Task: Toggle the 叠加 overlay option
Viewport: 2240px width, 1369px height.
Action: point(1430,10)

----------

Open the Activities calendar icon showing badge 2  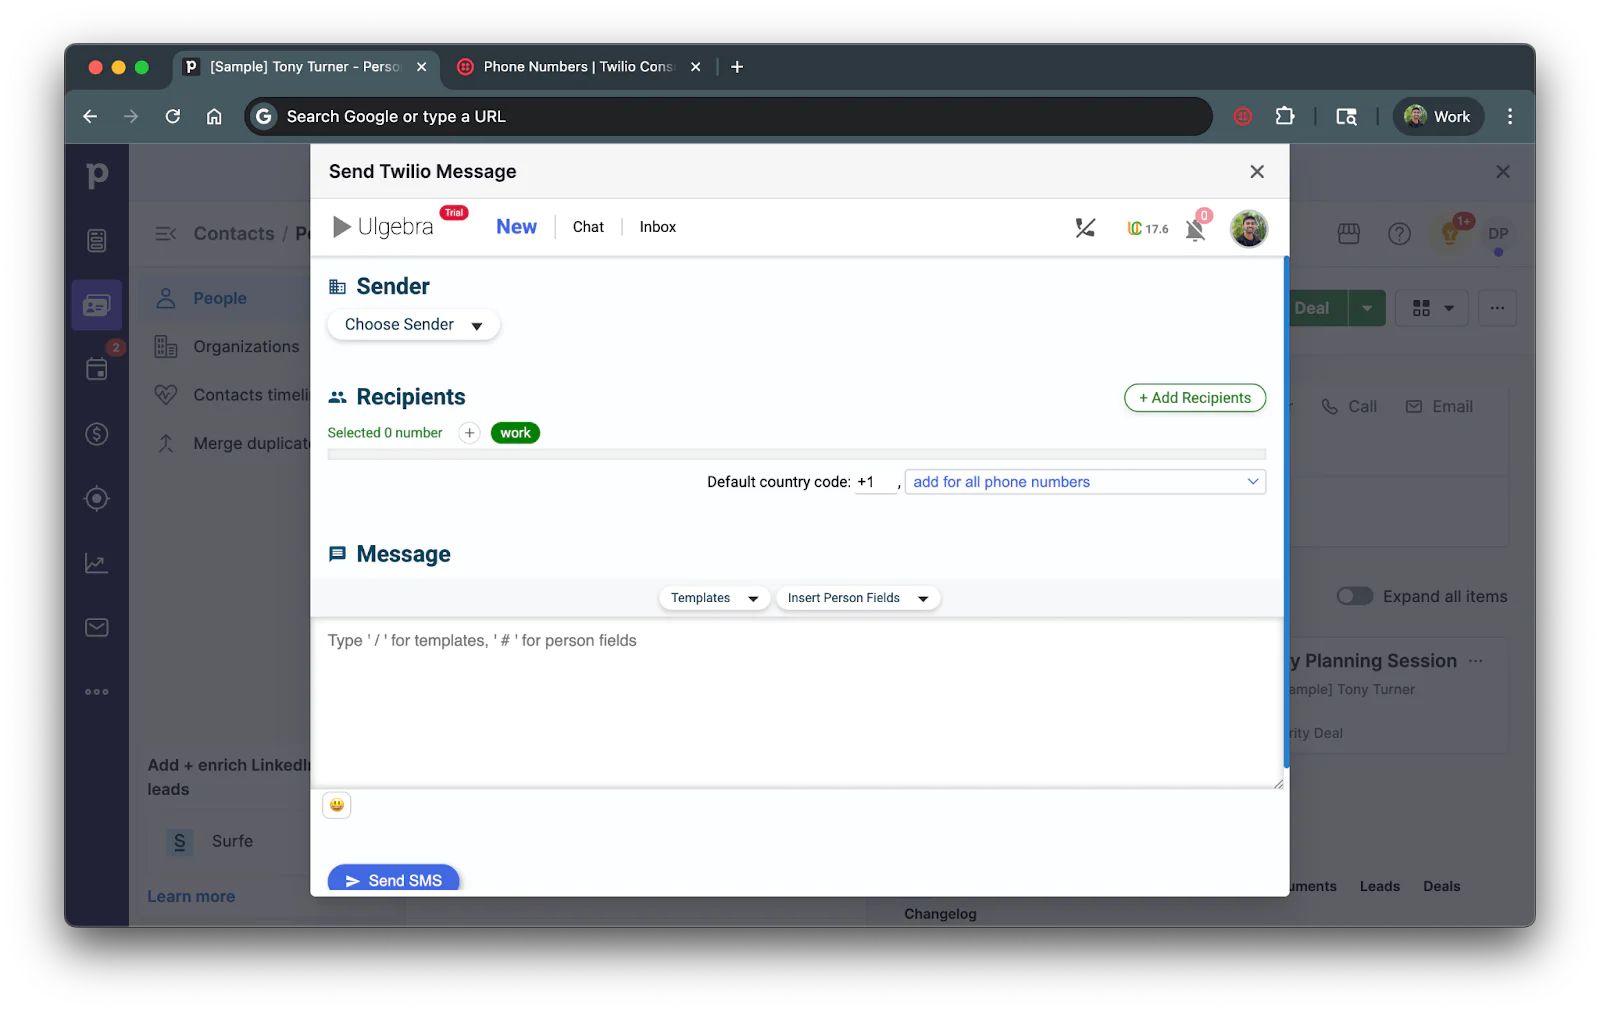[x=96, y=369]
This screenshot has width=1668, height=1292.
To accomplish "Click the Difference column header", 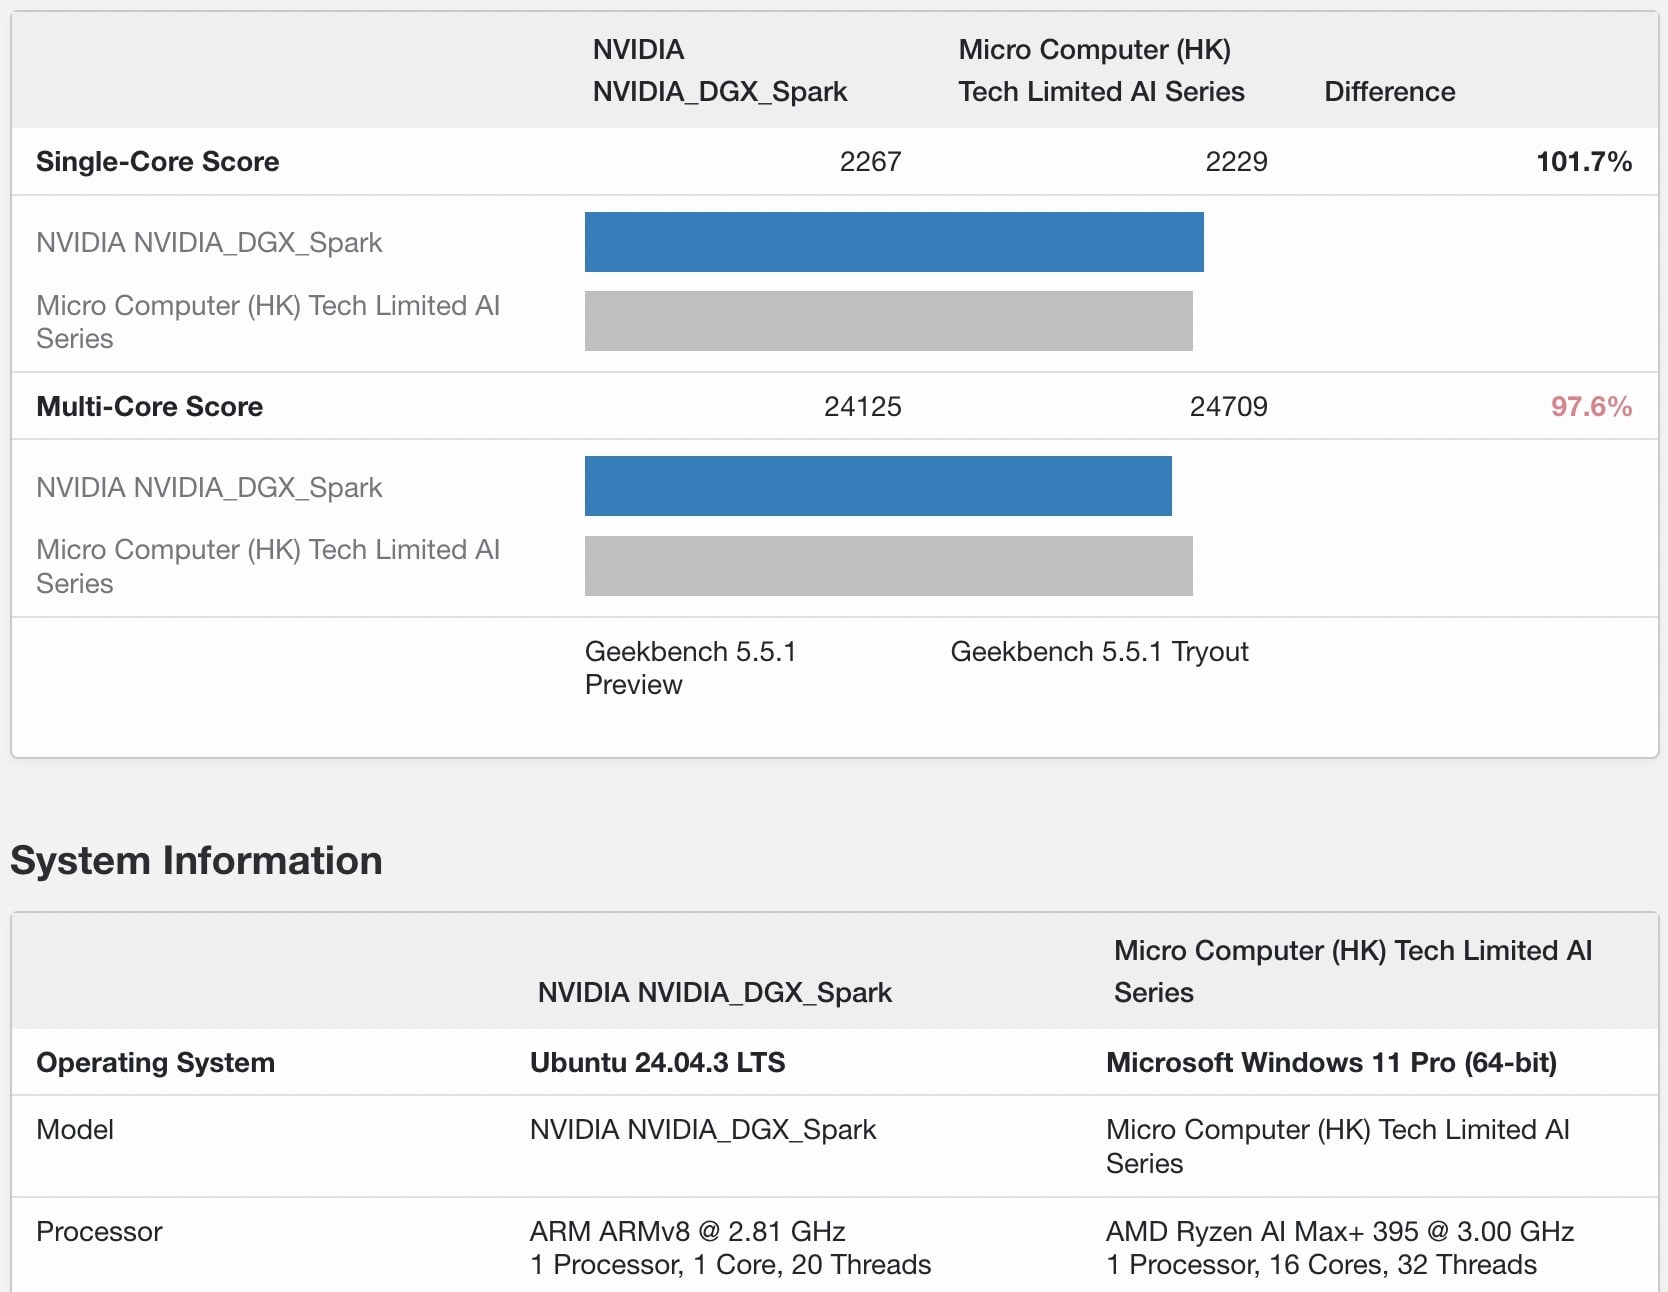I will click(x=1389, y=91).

----------

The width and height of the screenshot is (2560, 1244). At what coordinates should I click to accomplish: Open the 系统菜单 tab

----------

* **Brief**
Where a line above holds the word "screenshot", copy it.

* **Exercise result**
This screenshot has width=1668, height=1292.
The width and height of the screenshot is (2560, 1244). At what coordinates should I click to accomplish: Open the 系统菜单 tab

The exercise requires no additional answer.